╔══

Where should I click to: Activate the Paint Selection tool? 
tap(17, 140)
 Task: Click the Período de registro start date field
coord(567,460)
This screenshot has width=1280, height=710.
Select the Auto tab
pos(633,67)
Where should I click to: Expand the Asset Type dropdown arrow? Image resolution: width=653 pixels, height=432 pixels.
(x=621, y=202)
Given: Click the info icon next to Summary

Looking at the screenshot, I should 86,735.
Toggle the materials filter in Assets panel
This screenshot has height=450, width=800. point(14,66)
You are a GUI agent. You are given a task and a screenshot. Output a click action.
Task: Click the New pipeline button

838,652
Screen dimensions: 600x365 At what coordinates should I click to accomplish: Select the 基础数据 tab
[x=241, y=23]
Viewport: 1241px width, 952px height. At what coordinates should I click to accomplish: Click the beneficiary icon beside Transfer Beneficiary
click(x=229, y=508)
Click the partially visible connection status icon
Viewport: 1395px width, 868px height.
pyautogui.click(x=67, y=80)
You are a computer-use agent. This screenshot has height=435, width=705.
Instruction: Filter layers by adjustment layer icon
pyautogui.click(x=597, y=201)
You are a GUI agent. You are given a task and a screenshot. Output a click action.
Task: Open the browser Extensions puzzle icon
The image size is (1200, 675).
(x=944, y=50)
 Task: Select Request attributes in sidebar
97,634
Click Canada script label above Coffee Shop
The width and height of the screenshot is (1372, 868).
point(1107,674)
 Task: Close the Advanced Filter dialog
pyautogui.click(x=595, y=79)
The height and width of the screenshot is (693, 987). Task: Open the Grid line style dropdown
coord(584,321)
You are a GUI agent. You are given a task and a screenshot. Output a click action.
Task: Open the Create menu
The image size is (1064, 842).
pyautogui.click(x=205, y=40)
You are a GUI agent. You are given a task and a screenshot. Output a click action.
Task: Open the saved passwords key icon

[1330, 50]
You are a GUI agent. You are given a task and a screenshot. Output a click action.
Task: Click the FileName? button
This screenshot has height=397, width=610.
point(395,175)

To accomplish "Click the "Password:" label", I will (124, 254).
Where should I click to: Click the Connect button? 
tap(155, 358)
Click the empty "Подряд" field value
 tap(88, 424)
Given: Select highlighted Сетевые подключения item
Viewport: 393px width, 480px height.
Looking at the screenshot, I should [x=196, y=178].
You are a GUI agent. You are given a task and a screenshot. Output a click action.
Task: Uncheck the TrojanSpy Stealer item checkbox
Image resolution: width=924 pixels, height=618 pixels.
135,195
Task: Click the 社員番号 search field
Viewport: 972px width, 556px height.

╚══

* _The task_
Write every record above out again exactly as it stands.

* _Solution for this task_
Where should I click to: Activate the Paint Selection tool? 
tap(17, 140)
 Task: Click the Período de registro start date field
coord(567,460)
This screenshot has width=1280, height=710.
Select the Auto tab
pos(633,67)
Where should I click to: Expand the Asset Type dropdown arrow? Image resolution: width=653 pixels, height=432 pixels.
(x=621, y=202)
Given: Click the info icon next to Summary

Looking at the screenshot, I should 86,735.
Toggle the materials filter in Assets panel
This screenshot has height=450, width=800. point(14,66)
You are a GUI agent. You are given a task and a screenshot. Output a click action.
Task: Click the New pipeline button

838,652
Screen dimensions: 600x365 At what coordinates should I click to accomplish: Select the 基础数据 tab
[x=241, y=23]
Viewport: 1241px width, 952px height. At what coordinates should I click to accomplish: Click the beneficiary icon beside Transfer Beneficiary
click(x=229, y=508)
Click the partially visible connection status icon
Viewport: 1395px width, 868px height.
pyautogui.click(x=67, y=80)
You are a computer-use agent. This screenshot has height=435, width=705.
Instruction: Filter layers by adjustment layer icon
pyautogui.click(x=597, y=201)
You are a GUI agent. You are given a task and a screenshot. Output a click action.
Task: Open the browser Extensions puzzle icon
The image size is (1200, 675).
(x=944, y=50)
 Task: Select Request attributes in sidebar
97,634
Click Canada script label above Coffee Shop
The width and height of the screenshot is (1372, 868).
point(1107,674)
 Task: Close the Advanced Filter dialog
pyautogui.click(x=595, y=79)
The height and width of the screenshot is (693, 987). Task: Open the Grid line style dropdown
coord(584,321)
You are a GUI agent. You are given a task and a screenshot. Output a click action.
Task: Open the Create menu
The image size is (1064, 842).
pyautogui.click(x=205, y=40)
You are a GUI agent. You are given a task and a screenshot. Output a click action.
Task: Open the saved passwords key icon

[1330, 50]
You are a GUI agent. You are given a task and a screenshot. Output a click action.
Task: Click the FileName? button
This screenshot has height=397, width=610.
point(395,175)

To accomplish "Click the "Password:" label", I will (124, 254).
Where should I click to: Click the Connect button? 
tap(155, 358)
Click the empty "Подряд" field value
 tap(88, 424)
Given: Select highlighted Сетевые подключения item
Viewport: 393px width, 480px height.
Looking at the screenshot, I should [x=196, y=178].
You are a GUI agent. You are given a task and a screenshot. Output a click action.
Task: Uncheck the TrojanSpy Stealer item checkbox
Image resolution: width=924 pixels, height=618 pixels.
135,195
Task: Click the 社員番号 search field
Viewport: 972px width, 556px height.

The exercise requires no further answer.